LastPass Alternatives
I’m not entirely happy with the Logmein purchase of Lastpass. I’m looking at alternatives.
I need passwords on my laptop, my employer’s laptop, and my cell phone. I’d like access
to them when I use a web browser elsewhere, but I could refer to my cell phone data.
I need sync across platforms. I need 2 factor authentication (2FA).

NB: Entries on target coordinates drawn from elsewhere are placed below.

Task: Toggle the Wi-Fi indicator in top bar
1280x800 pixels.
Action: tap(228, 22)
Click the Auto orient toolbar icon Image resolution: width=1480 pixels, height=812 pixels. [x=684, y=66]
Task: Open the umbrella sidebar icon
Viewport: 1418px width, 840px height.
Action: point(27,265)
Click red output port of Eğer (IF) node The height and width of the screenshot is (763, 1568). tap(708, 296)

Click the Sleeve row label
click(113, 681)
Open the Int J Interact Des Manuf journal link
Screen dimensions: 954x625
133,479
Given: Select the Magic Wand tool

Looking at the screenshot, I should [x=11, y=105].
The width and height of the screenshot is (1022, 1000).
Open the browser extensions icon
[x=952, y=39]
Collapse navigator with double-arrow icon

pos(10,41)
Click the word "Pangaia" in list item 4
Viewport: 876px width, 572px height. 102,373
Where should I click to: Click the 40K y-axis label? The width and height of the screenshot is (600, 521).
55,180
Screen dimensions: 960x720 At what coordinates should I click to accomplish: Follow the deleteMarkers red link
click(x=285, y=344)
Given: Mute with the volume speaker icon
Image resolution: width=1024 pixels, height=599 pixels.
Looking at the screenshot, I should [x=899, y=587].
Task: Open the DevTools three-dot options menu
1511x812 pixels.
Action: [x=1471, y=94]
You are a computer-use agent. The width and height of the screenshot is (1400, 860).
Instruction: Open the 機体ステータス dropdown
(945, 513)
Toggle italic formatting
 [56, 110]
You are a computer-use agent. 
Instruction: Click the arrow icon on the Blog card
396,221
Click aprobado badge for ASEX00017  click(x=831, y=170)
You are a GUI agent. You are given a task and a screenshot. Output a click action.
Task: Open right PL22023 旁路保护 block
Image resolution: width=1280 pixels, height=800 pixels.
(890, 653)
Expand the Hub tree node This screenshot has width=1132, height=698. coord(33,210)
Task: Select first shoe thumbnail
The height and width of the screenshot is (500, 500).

Current thinking: LastPass sure is convenient, and maybe they do a better job than me, but they are an appealing target for hackers. KeePass looks to me to be the most secure product that meets my requirements, but it is awfully DIY. I’d like a product that will sync 2 Windows machines and a Mac and an Android and an iPad via WiFi, so that my data stays within my boundaries.
| Platform | Windows Desktop | OSX Desktop | Android | iPhone | Sync | 2FA | Web-guest |
|---|---|---|---|---|---|---|---|
| Lastpass | |||||||
| Dashlane | |||||||
| KeePass | ? | ||||||
| KeePassX | ? | ? | ? | ||||
| 1Password | ? | ||||||
| Enpass | N | N | |||||
| Sticky Password | ? | ||||||
| RoboForm | ? | ||||||
| Chrome | ? | ? | ? | ? | ? | N | ? |
| Firefox | ? | ? | ? | ? | ? | N | ? |
| ???????? | ? | ? | ? | ? | ? | ? | ? |
- Blank means OK; ? means unknown/unresearched; N means not available.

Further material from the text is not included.